Dyah menoleh ke arah Pita yang ternyata sibuk melihat Raja di seberang. Dyah tidak tahu, tapi melihat dosennya itu membuat rasa kesalnya menguap.

"Gue gak tau."

Pita menoleh cepat mendengar ucapan Dyah. Temannya ini begitu bodo amat dengan perasaan seseorang, karena bagi Dyah mimpinya saat ini nomor satu.

Yang peka dengan gerak-gerik Raja malah Pita, dari menolong Dyah yang mengambil buku terlalu tinggi, membantu Dyah mengerjakan soal atau bahkan tugas, atau kejadian seperti malam kemarin. Sejujurnya lebih banyak dari itu dan Pita mengetahuinya.

"Kalau gue suka Pak Raja gimana?" tanya Pita yang langsung di tanggapi kekehan kecil oleh Dyah.

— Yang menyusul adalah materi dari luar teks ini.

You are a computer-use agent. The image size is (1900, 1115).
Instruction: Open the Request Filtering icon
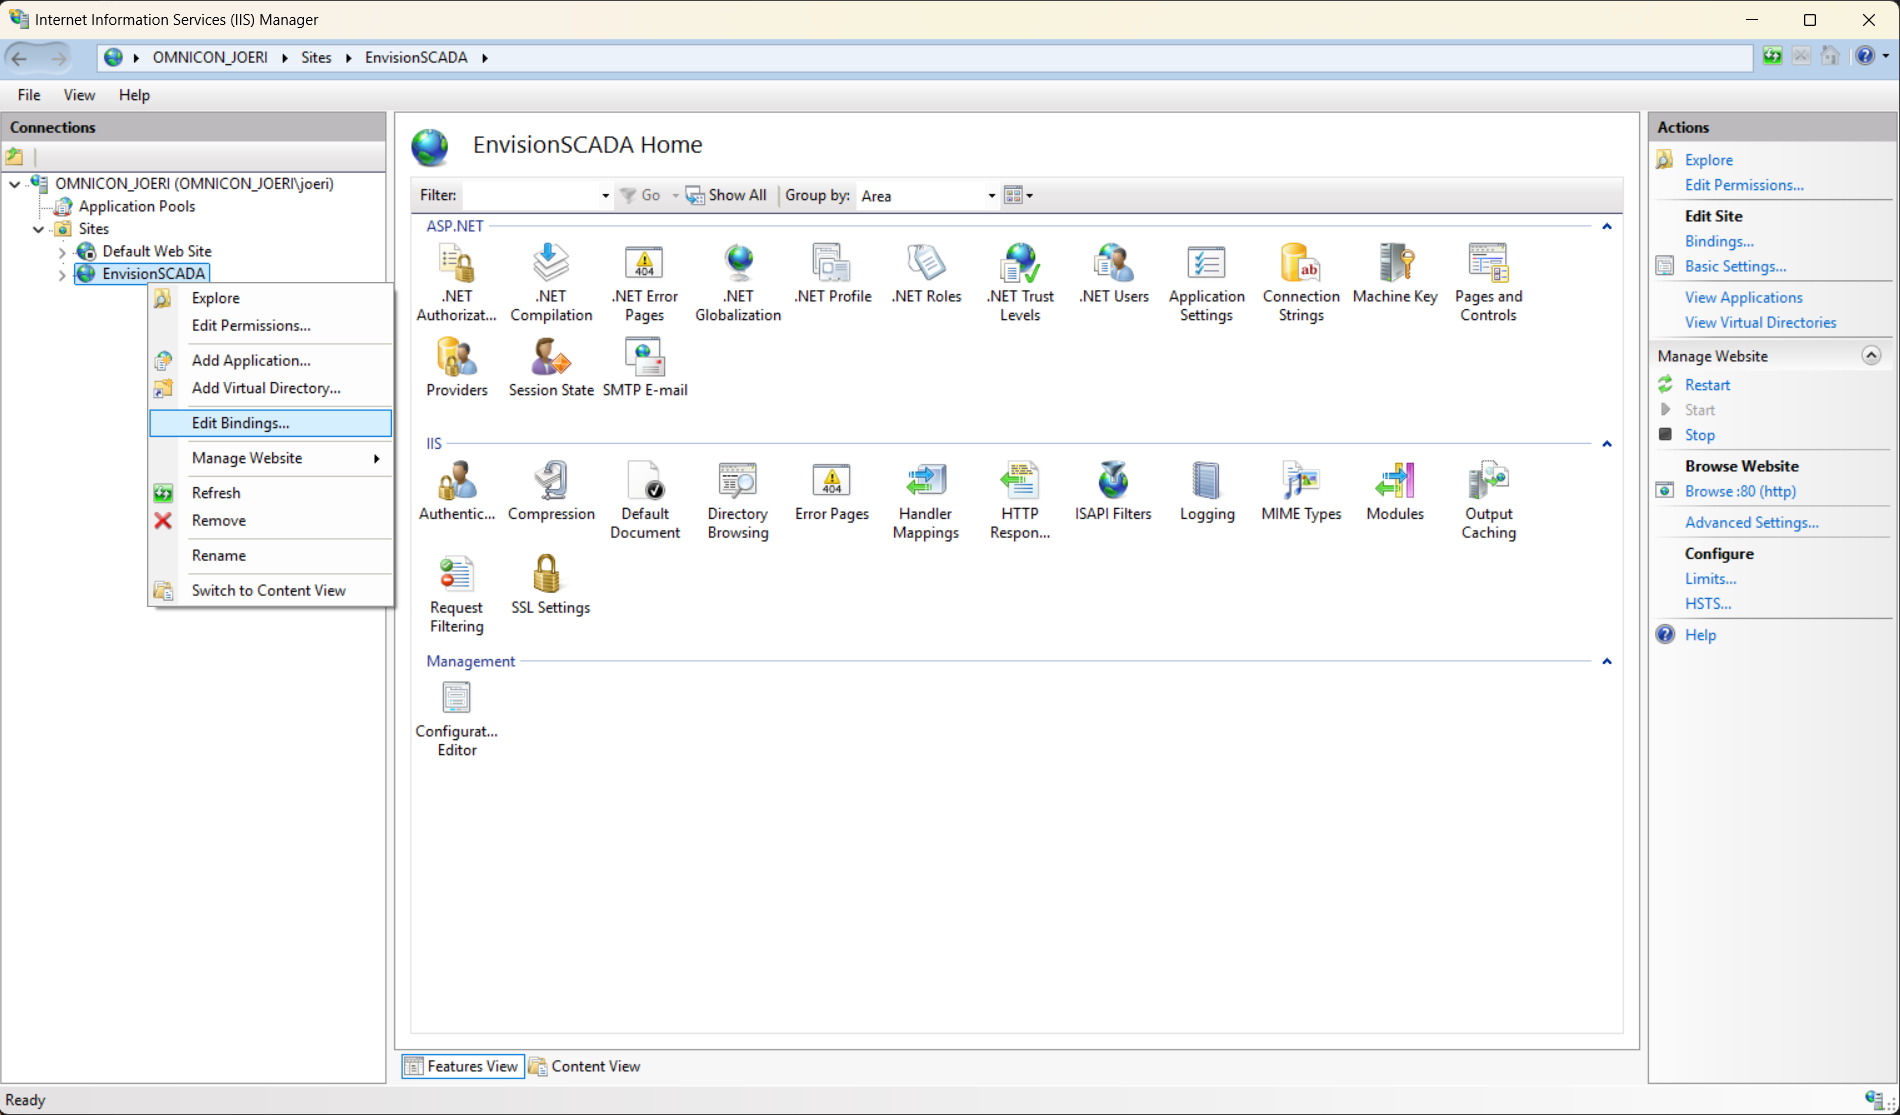pyautogui.click(x=456, y=594)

"Gak usah bercanda Pit, inget kalau dia dosen kita. Emang boleh mahasiswi sama dosen punya hubungan? Lo lupa sama tujuan lo?" tanya Dyah sembari menatap lekat mata Pita.

Tidak ada kebohongan di sana, baru kali ini Dyah melihat Pita yang serius berbicara soal laki-laki.

"Gue serius Dy."

Dyah menunduk dan mengangguk pelan, matanya kembali menatap Raja yang asik melakukan penelitian. Dyah akui dosennya yang dingin itu begitu perhatian, hanya saja soal cinta Dyah tidak tau. Jika boleh jujur, rasa tidak rela itu ada saat Pita berbicara seperti tadi.

"Perjuangin kalau lo mau," ucap Dyah tanpa melihat Pita.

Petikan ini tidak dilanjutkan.